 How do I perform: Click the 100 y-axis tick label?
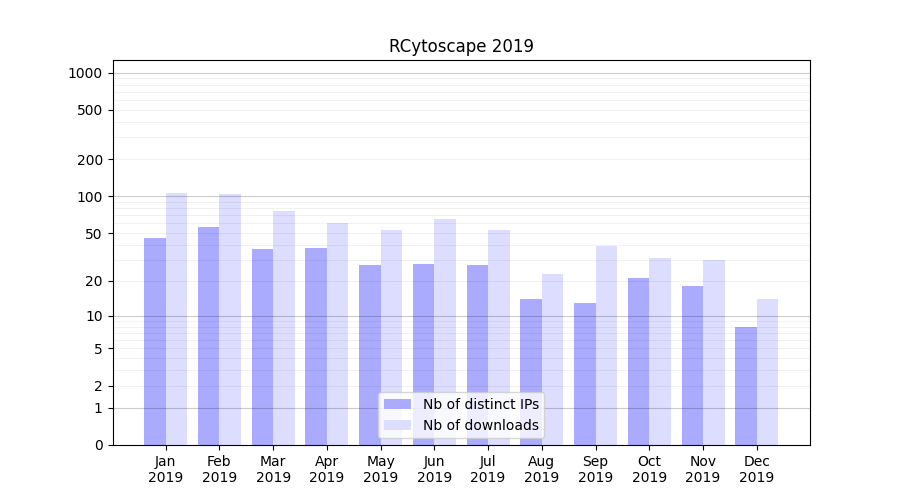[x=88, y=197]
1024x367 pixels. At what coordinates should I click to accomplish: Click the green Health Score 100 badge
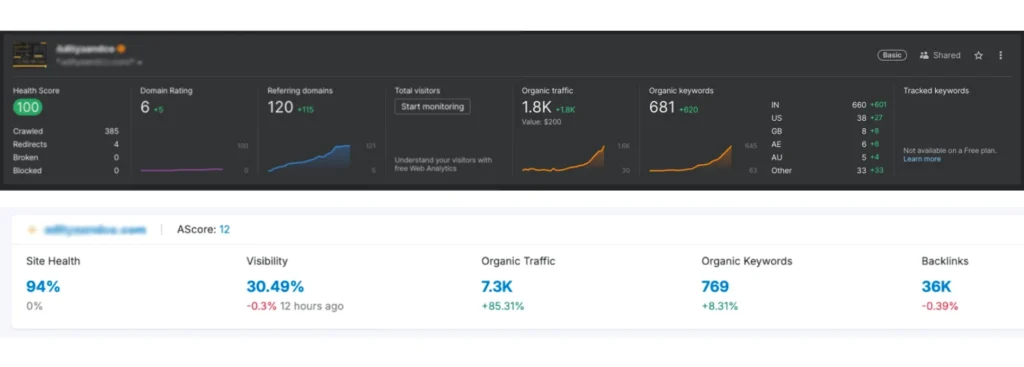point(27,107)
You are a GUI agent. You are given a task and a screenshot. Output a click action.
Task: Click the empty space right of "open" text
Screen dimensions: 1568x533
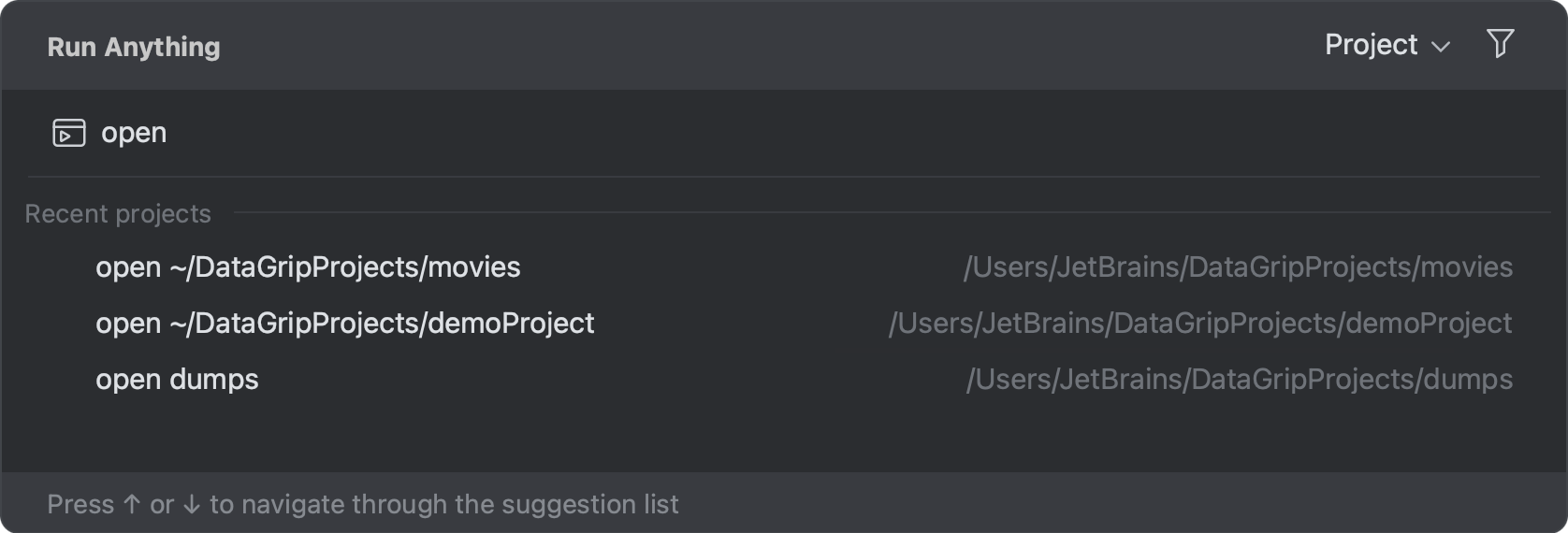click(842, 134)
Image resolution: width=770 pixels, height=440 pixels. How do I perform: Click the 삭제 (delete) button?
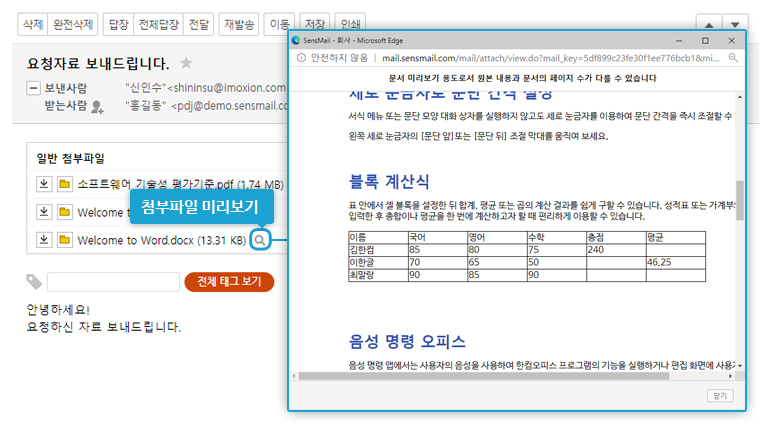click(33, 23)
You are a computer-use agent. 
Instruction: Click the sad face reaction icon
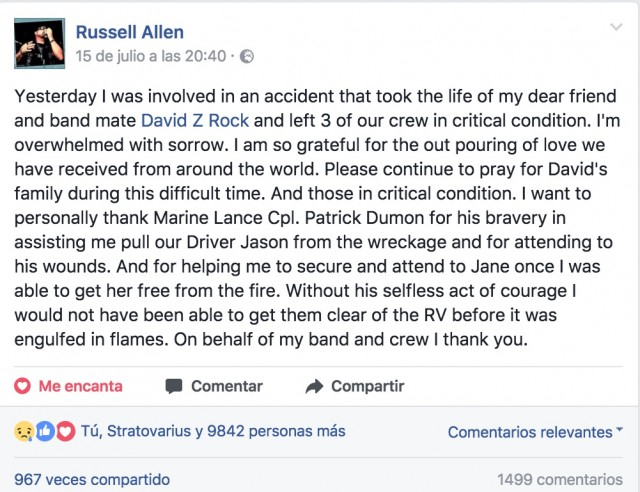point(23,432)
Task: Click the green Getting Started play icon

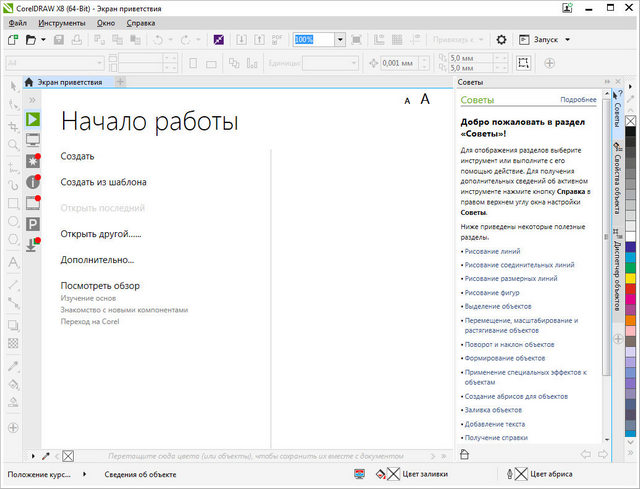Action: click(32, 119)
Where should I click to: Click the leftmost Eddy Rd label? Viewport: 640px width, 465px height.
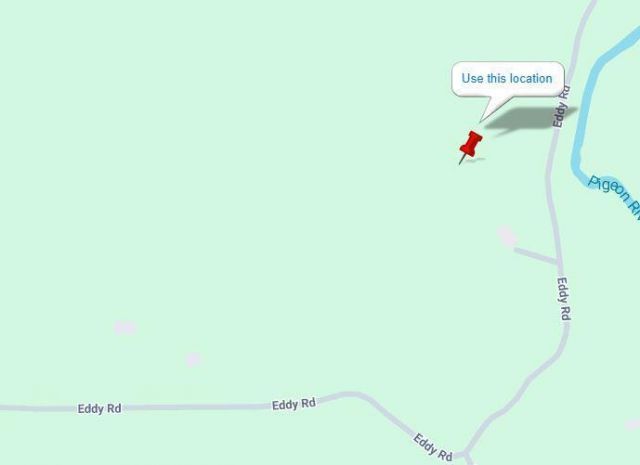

-=-=-=-=-

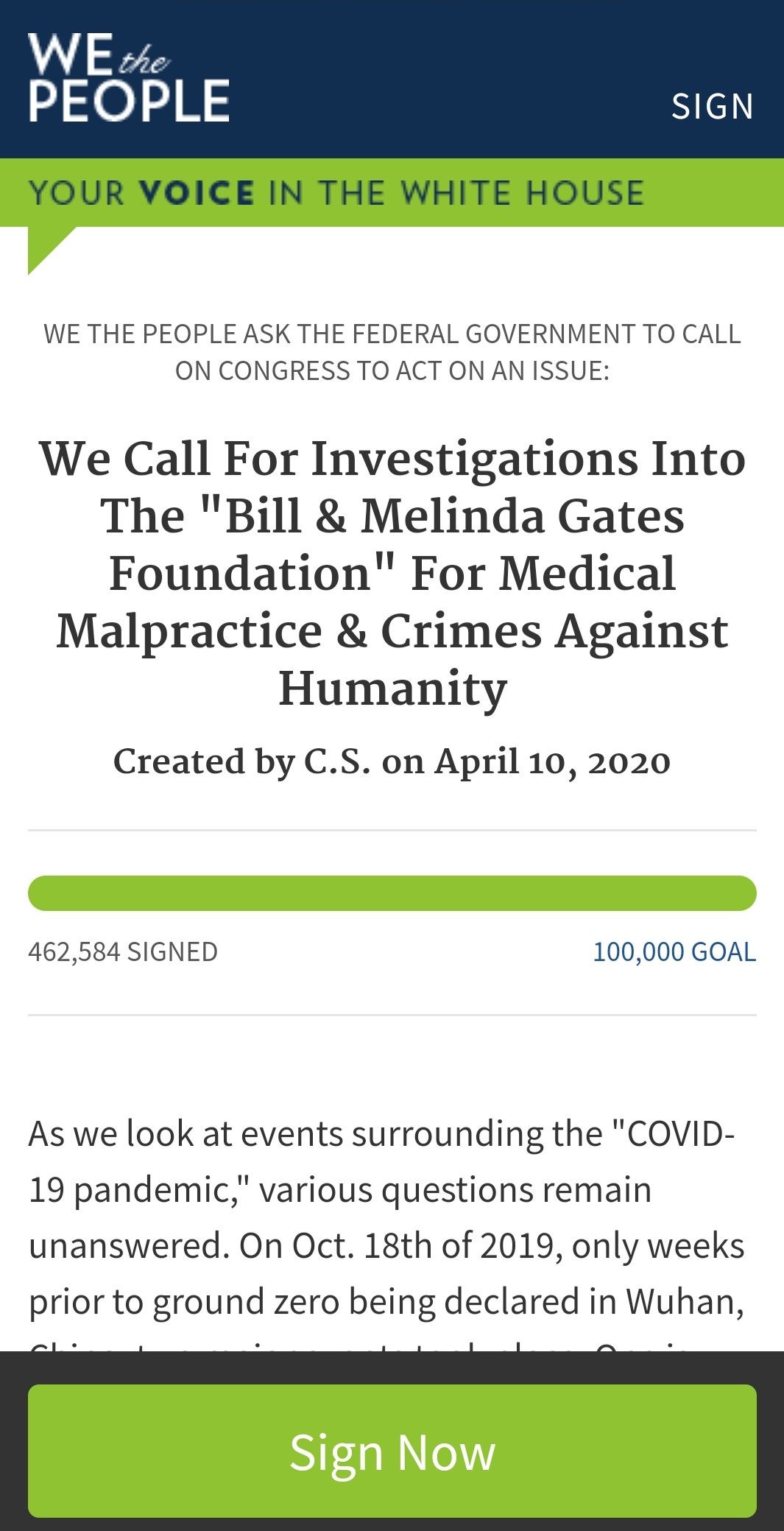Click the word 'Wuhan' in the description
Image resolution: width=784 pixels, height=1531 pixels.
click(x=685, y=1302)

-=-=-=-=-

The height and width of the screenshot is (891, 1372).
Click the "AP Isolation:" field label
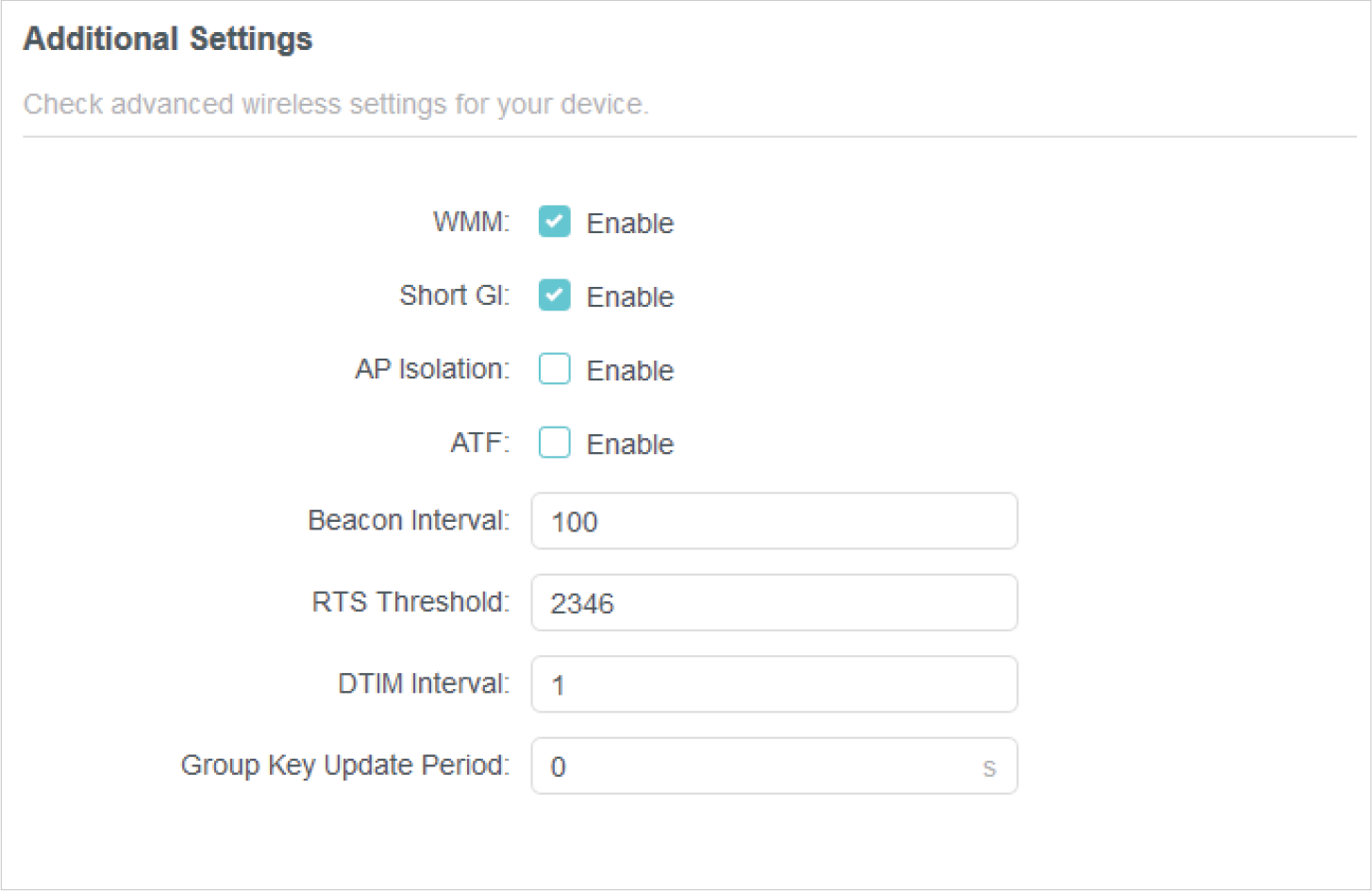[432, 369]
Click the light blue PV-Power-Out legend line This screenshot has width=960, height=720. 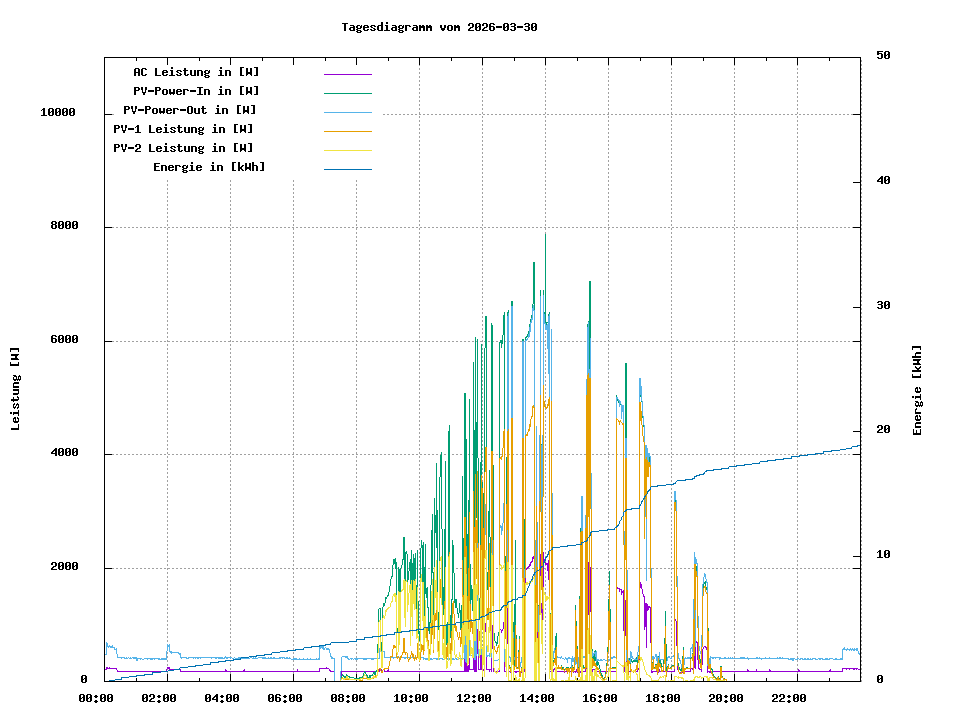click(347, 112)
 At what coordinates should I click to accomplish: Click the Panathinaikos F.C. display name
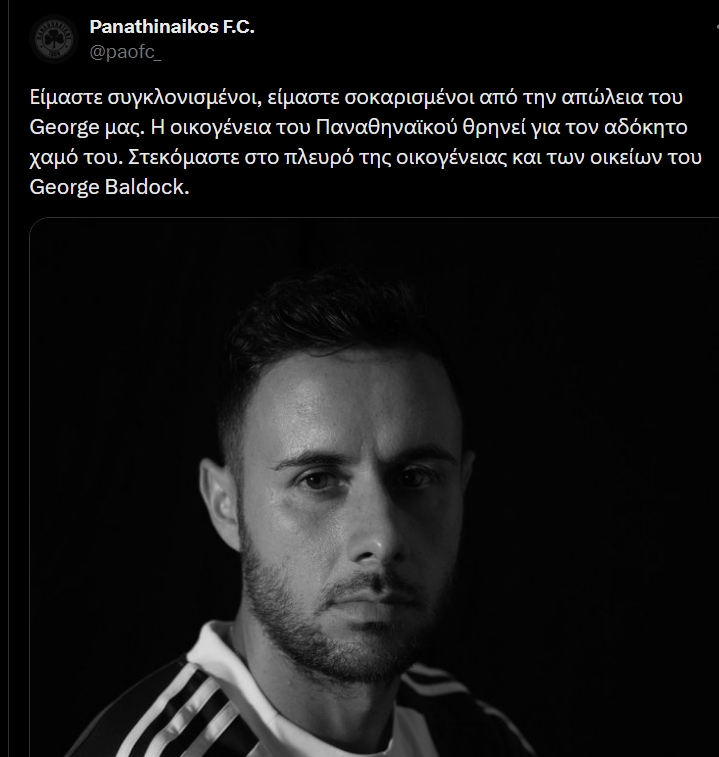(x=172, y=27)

-=-=-=-=-

» What you should do:
Your answer must be the exact lines from the records above, from the one containing "Image resolution: width=770" through the one containing "Where should I", both included, with every picture left out.

» The answer:
Image resolution: width=770 pixels, height=440 pixels. How do I perform: Click the 삭제 (delete) button?
click(33, 23)
You are a computer-use agent. 
Instruction: Click the sad face reaction icon
point(23,432)
Task: Click the green Getting Started play icon

Action: click(32, 119)
Where should I click to: Click the leftmost Eddy Rd label? Viewport: 640px width, 465px height.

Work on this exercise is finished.